Alle schlafen, die Herz-Jesu-Schwestern wachen
Durchbetete Nacht
Wenn die Welt zur Ruhe kommt, bleiben die Haller Herz-Jesu-Schwestern wach: für die Nachtanbetung in den Anliegen, die ihnen die Menschen anvertrauen.
Die Nacht kommt ganz langsam. Anfangs sind die Kirchenbänke und die goldenen Details des Hochaltars noch in sanftes Sonnenlicht getaucht. Mit der Zeit ist es, als würde jemand das Licht behutsam dimmen, nach und nach weicht es aus dem majestätischen Kirchenraum. Die Stadt außen kommt allmählich zur Ruhe. „Es dauert, bis es wirklich ruhig wird“, erzählt Sr. Maria-Theresia. „Zwischen ein und vier Uhr nachts ist die Atmosphäre ganz besonders. Da hört man wirklich keine Autos mehr.“ Und doch wird die Stille immer wieder vom Martinshorn durchschnitten, oder man hört Schreie. „Dann geschieht irgendwo ein Leid. Ich nehme es gleich mit ins Gebet hinein.“
Es tut gut, bei ihm zu sein
Die „Töchter des Herzens Jesu“ im Haller Damenstift haben sich der Anbetung des Allerheiligsten verschrieben. Tagsüber wechseln sich die sieben weiß gewandeten Schwestern jede halbe Stunde ab. Und immer wieder, insbesondere in der Nacht auf den Herz-Jesu-Freitag, beten sie, unterstützt von Laien, die ganze Nacht hindurch. Für die bodenständige Oberin Sr. Maria-Theresia keine mystische Bußübung, sondern eine Selbstverständlichkeit: „Den Herrgott lässt man nicht allein. Ich gehe zu ihm, weil ich ihn liebe.
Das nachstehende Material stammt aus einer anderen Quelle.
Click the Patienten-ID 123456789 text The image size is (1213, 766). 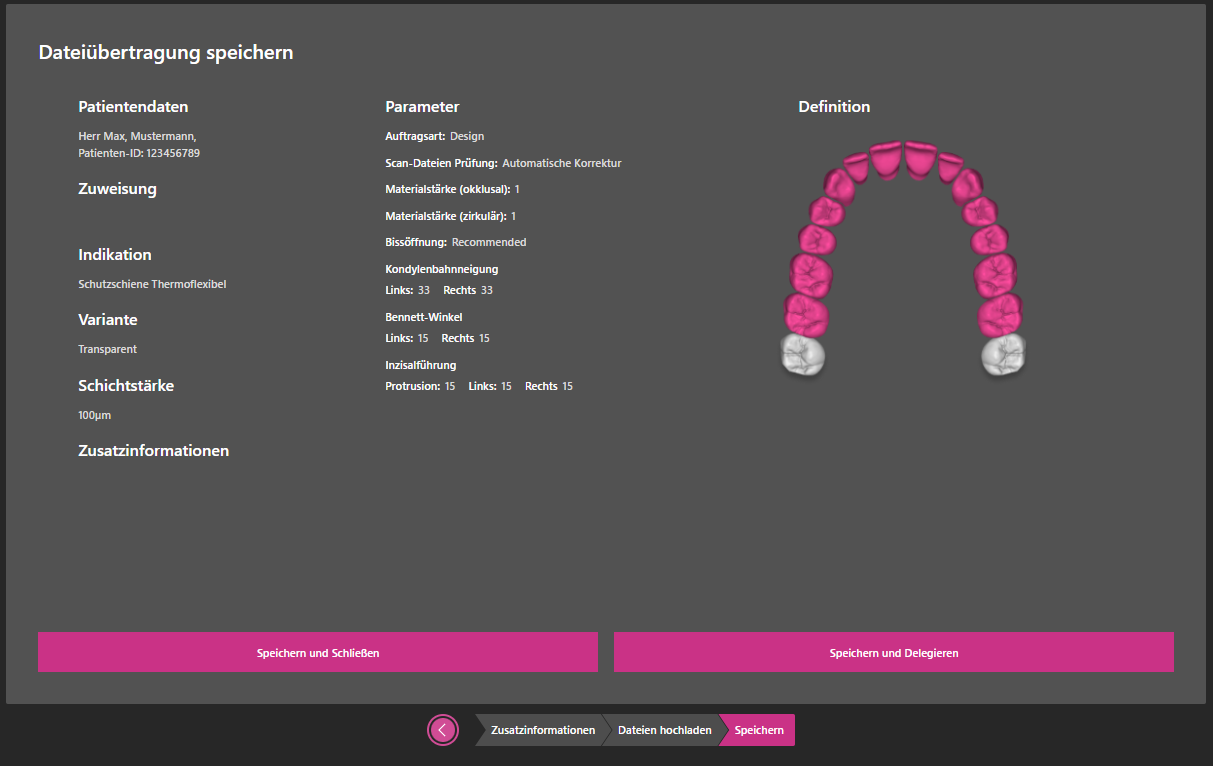point(139,153)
Es tut gut, Zeit in seiner Gegenwart zu verbringen. Wir tragen stellvertretend die Anliegen der Menschen zu ihm.“ Ihre offene Art lässt das enge Gitter vergessen, das sie im Sprechzimmer von mir trennt. „Als ich das Gitter zum ersten Mal gesehen habe, habe ich zu Gott gesagt: ‚Ich geh‘ für dich überall hin, auch nach Afrika, aber nicht hinter Gitter!“ Gott hatte offensichtlich andere Pläne, „er hat mich beim Schopf gepackt“, meint sie. So trat die patente Erzieherin, die ihre Arbeit im Kinderheim liebte, in genau dieses Kloster ein – und ihre Herzlichkeit straft alle Kloster-Klischees Lügen.
Zwischen Opfer und Eifer
Wie geht es ihr nachts, allein in der dunklen Kirche? Fürchtet sie sich nicht manchmal? „Natürlich!“, meint Sr. Maria-Theresia lachend. „So eine dunkle Kirche mitten in der Nacht ist schon speziell. Aber ich fühle mich geborgen.“ Manchmal werde sie auch schläfrig, „dann steh‘ ich halt ein bisschen auf. Aber meistens bin ich ganz frisch.“ Jede Schwester kann sich ihre Gebetszeit selbst gestalten: leise oder laut, frei oder Rosenkranz beten, manche singen. „Nachts allein zu singen, ist aber nicht meins“, so Sr. Maria-Theresia schmunzelnd. Mitten in der Nacht aufzustehen, sei eine Überwindung – und hin und wieder verschlafen auch Ordensschwestern: „Da hat eine dann vier statt zwei Stunden gebetet, weil die Ablösung nicht kam...“. Die Oberin achtet darauf, dass die Schwestern sich nicht übernehmen: „Man muss den eigenen frommen Eifer realistisch leben. Den nächsten Tag soll man auch überstehen.“
Aus ihren Worten spricht die mütterliche Weisheit von 25 Jahren intensivem geistlichen Leben. „Was wir wirklich brauchen, ist nicht viel: Seine Liebe, meine Liebe, dann ist Ruhe und Frieden im Herzen“, sagt sie, und sieht glücklich aus dabei.
Gott schläft nicht
Wenn es Nacht wird in Tirol, brennt in der Herz-Jesu-Basilika in Hall noch Licht. In dieser Nacht werden Kinder geboren, es wird vielleicht auch ein Mensch sterben, Verbrechen werden geschehen. In Fabriken wird gearbeitet, Eltern stehen auf, um ihre Kinder zu trösten. Dass für sie alle in dieser Nacht gebetet wird, ist ein starkes Zeichen: Ein Zeichen, dass Gott auch in der tiefsten Dunkelheit nicht schläft.